If you have seen the space film “Ad Astra” — Latin for “to the stars”
— you likely marveled at its extraordinary special effects. As any fan
of effects-laden films knows, these feats of grand spectacle require
hundreds, if not thousands, of technical wizards to pull them off. You
almost forget that what you are seeing could not happen in reality but
only in a film studio.
Thus, if you are one of those people like me who stays to watch all a
film’s credits, you know that Ad Astra’s credit stream seems to go on
almost endlessly. My wife and I were sitting there in the IMAX theater,
eyes nearly glazed over by the monotony of seeing so many unfamiliar
names. Until one near the very end somehow jarred us into taking notice:
Tracy K. Smith.
The director, James Gray, had thanked the former U.S. poet laureate.

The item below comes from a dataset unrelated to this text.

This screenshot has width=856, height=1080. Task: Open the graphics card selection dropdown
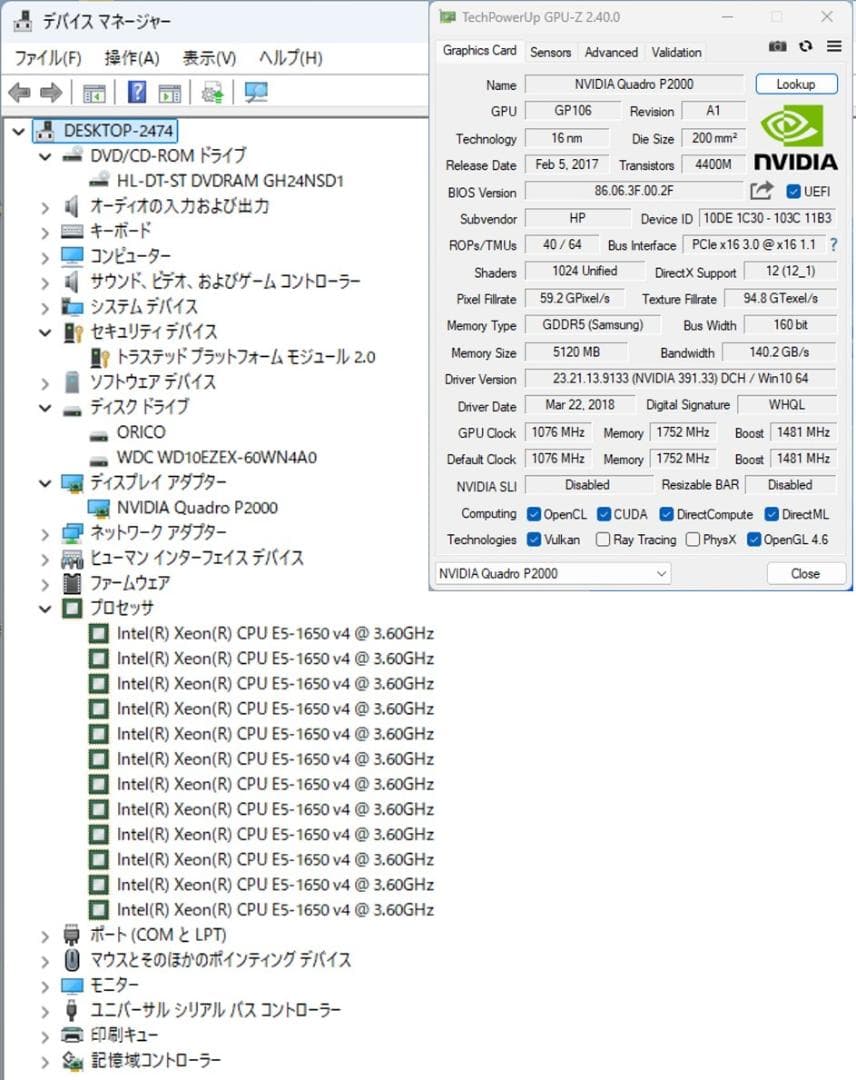click(660, 573)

Smith served in the position for two years, from 2017 to 2019. I asked
my wife, “Is it really that Tracy K. Smith?” Then she reminded
me that Smith’s father had worked on the Hubble Space Telescope. And
then I remembered that Smith had written the Pulitzer-winning poetry
collection “Life on Mars.”
I was fortunate to travel with Smith during her “American Conversations“
tour of rural America. We were driving in the car and started talking
about musical artists we like. Smith mentioned that she loves David
Bowie (as do I). Knowing that “Life on Mars” shares a title with one of
Bowie’s early songs, I asked her what the song meant to her. She said
she thought he was writing about a “girl with the mousy hair” who is so
turned off by the craziness of life on Earth that she is asking, “Is
there life on Mars?” She is looking for a place where she can escape.
Alissa Williamson, writing for “Vox” about “My God, It’s Full of
Stars,” one of the poems in the “Life on Mars,” suggests what may have
inspired Gray:
“Smith invokes a variety of myths and stories, from the legend of the lost city of Atlantis to ‘2001: A Space Odyssey.’ It concludes with the perfect description of how history, humanity and space interact in an ultimate search for meaning.”

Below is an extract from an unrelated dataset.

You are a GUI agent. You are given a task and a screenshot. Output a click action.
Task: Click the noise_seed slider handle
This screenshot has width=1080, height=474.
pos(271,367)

Here’s an excerpt, reprinted with Smith’s permission:
My father spent whole seasons
Bowing before the oracle-eye, hungry for what it would find.

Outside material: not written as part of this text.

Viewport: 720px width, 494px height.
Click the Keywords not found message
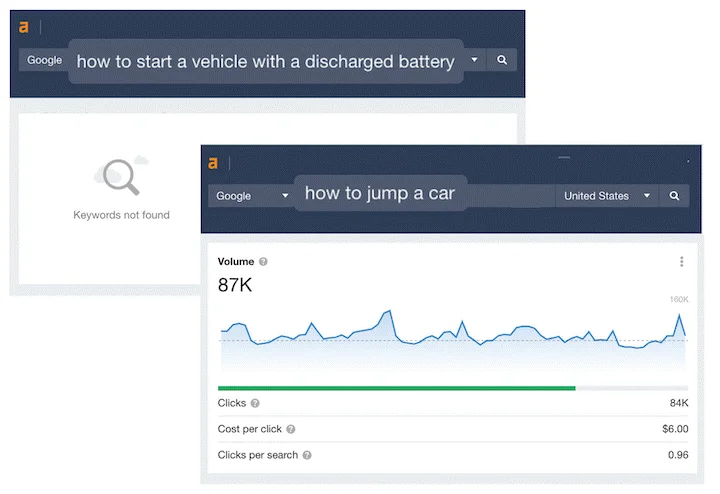(121, 215)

His face lit-up whenever anyone asked, and his arms would rise
As if he were weightless, perfectly at ease in the never-ending
Night of space. On the ground, we tied postcards to balloons
For peace. Prince Charles married Lady Di. Rock Hudson died.
We learned new words for things. The decade changed.
The first few pictures came back blurred, and I felt ashamed
For all the cheerful engineers, my father and his tribe. The second time,
The optics jibed. We saw to the edge of all there is—
So brutal and alive it seemed to comprehend us back.